When partial nephrectomy or extracorporeal reconstruction is indicated, the kidney should usually be cooled with ice slush or limit ischemic time to less than 30 minutes. Mannitol may be useful to facilitate diuresis and as a free-radical scavenger. Intraoperative ultrasonography provides the means to localize small lesions.
Routine postoperative care is indicated after nephrectomy, as are careful hydration and close hemodynamic monitoring. Aggressive pulmonary toilet is essential. Early ambulation is important, and activity restrictions after partial nephrectomy are becoming less stringent. Resumption of diet is influenced mostly by surgeon bias, though caution is warranted following transabdominal approaches. The influence of CHF can complicate the response to nephrectomy. In patients with AVM-induced heart failure, intensive monitoring, including pulmonary artery catheterization, may be needed.
Potential complications of nephrectomy can be classified by organ system, as follows:
Partial nephrectomy has more potential complications. Bleeding is more common after partial nephrectomy than after total nephrectomy. Renal impairment is also reportedly more common after partial nephrectomy. This occurs most often in the setting of preexisting renal insufficiency, which may have mandated partial nephrectomy.
Acute tubular necrosis can occur; renal cooling during partial nephrectomy may decrease the duration and severity of acute tubular necrosis following partial nephrectomy. However, the necessity of renal cooling during partial nephrectomy is increasingly controversial. In experienced centers, laparoscopic partial nephrectomy can be accomplished without renal surface cooling and without a significantly increased risk of acute tubular necrosis. However, the application of laparoscopic partial nephrectomy to the treatment of renal AVM has not been well described.
If the contralateral kidney is normal, renal function is usually normal postoperatively, though increased blood loss, longer duration of the operation, and reperfusion effects may rarely cause total renal impairment after partial nephrectomy.
Urinary fistulas and AVFs have been described after partial nephrectomy. Urinary fistulas result from an injury to the collecting system during the partial nephrectomy. Urine can drain to the skin, creating a urinary-cutaneous fistula. Most urinary fistulas and leaks can be treated successfully conservatively or with urinary drainage, often using minimally invasive techniques such as percutaneous nephrostomy and drain placement. AVFs may be silent, discovered incidentally during subsequent imaging studies. They also may manifest with signs or symptoms similar to the original AVM. Thus, recurrence after partial nephrectomy is possible.

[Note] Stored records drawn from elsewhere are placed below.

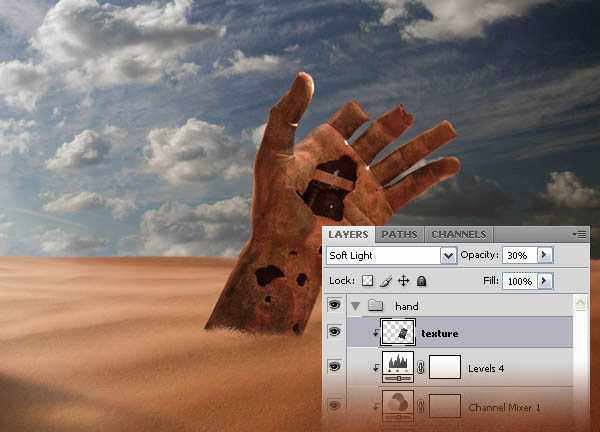Switch to the Channels tab
The image size is (600, 432).
pyautogui.click(x=459, y=234)
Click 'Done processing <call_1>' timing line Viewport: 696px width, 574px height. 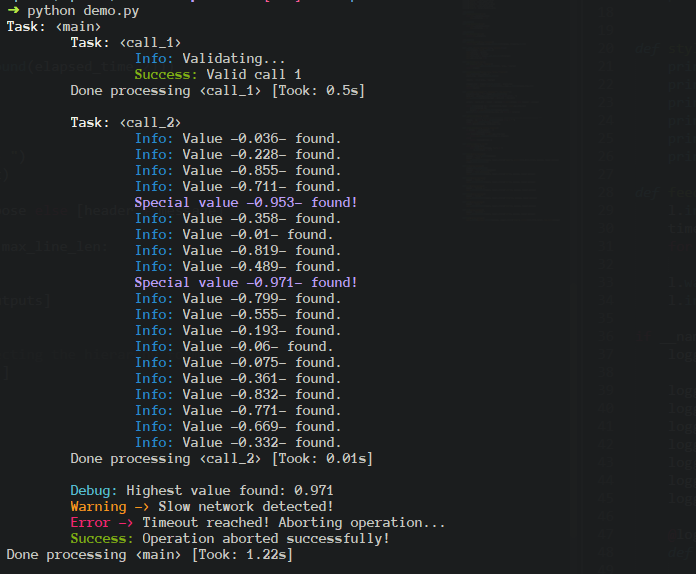click(x=218, y=91)
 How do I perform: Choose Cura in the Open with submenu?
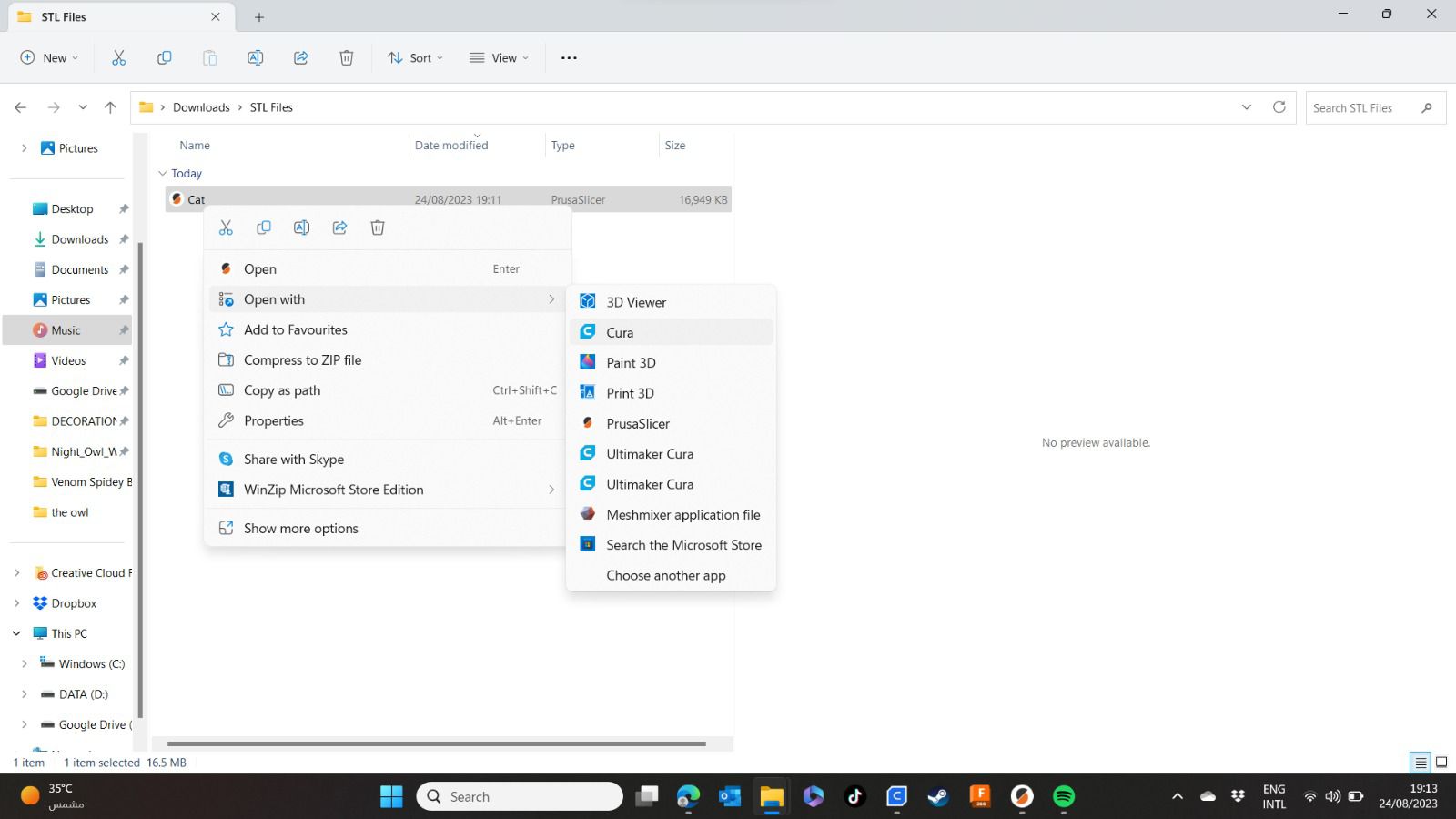click(620, 332)
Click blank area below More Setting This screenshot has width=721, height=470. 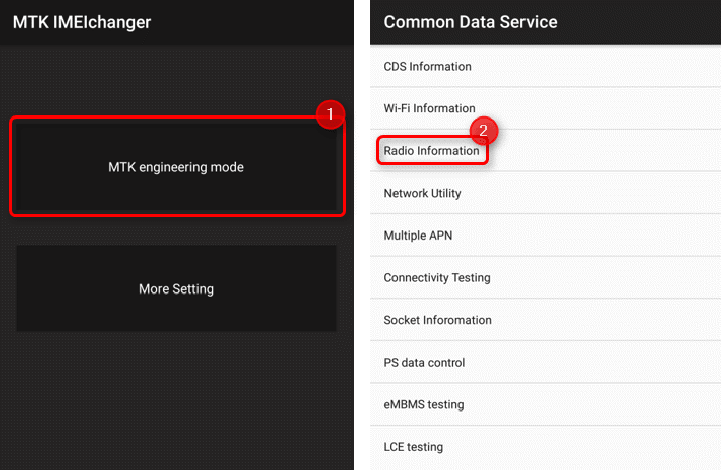pos(177,400)

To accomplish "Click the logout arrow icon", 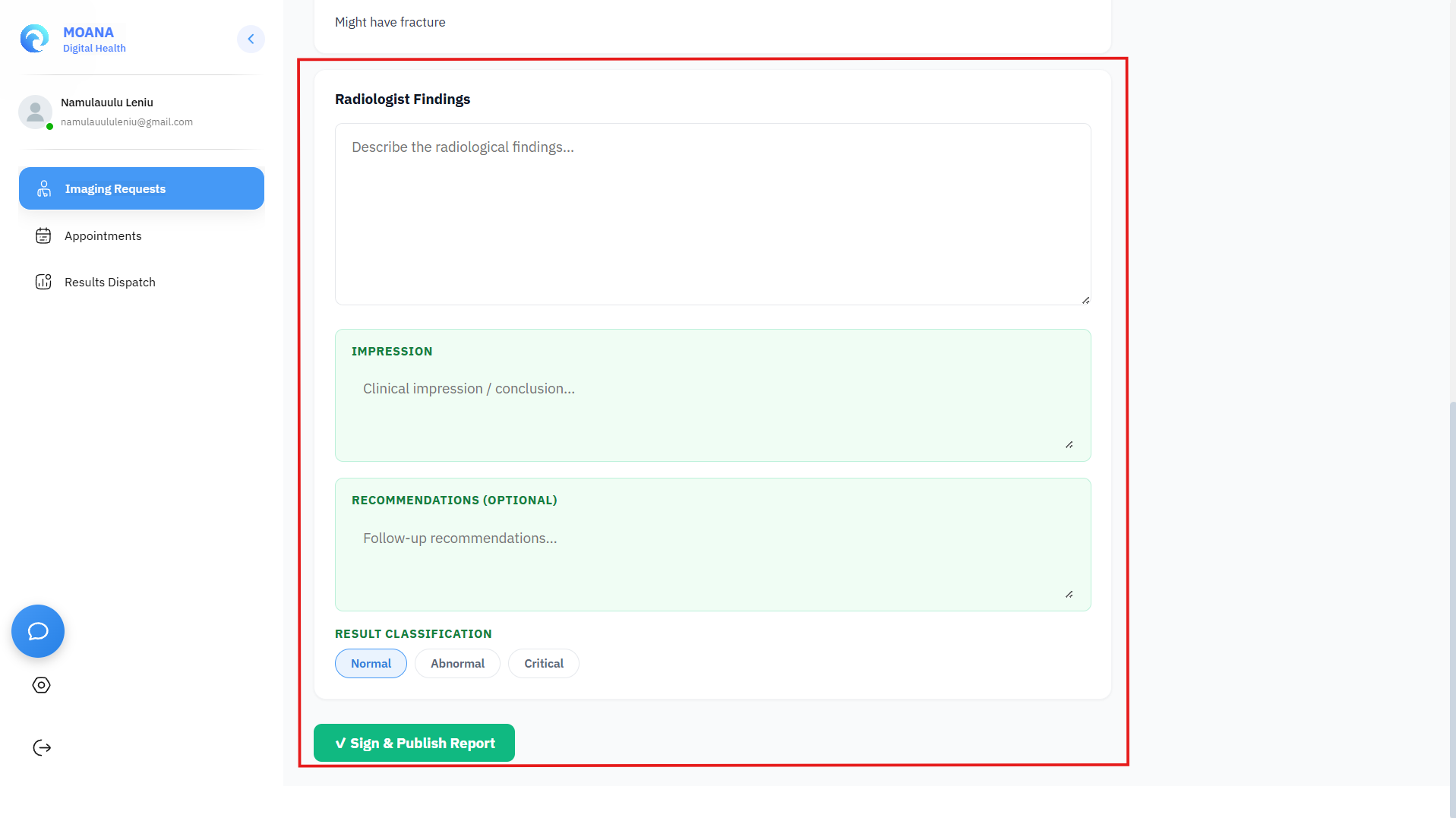I will point(42,748).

Complications after embolization include pharmacologic and technical factors. Contrast-induced nephropathy and allergic reactions may occur and can be serious. Further, the agent used for embolization may cause complications. The agent may migrate or be misdirected and thus cause damage to normal renal tissue or other organs. A case description noted coil and guide-wire erosion into the colon. Alcohol may cause transient headaches and mild intoxication. Recurrence or persistent fistulas are possible. Hematomas and pseudoaneurysm at the puncture site (usually the femoral artery) are not uncommon, with clinical evidence of hematoma occurring in approximately 5% of patients.
Individualized follow-up care is necessary after intervention. Unless total nephrectomy is performed, recurrence is possible. Additionally, hypertension and renal function should be assessed. Routine imaging is not usually indicated.
CT coronal reconstruction after intrarenal angiogram demonstrating 2 large renal artery aneurysms arising from the right renal artery division at the hilum, with an associated lower pole arteriovenous fistula. This was determined to be unreasonable for embolization or coiling. This patient was asymptomatic and was imaged after a trauma.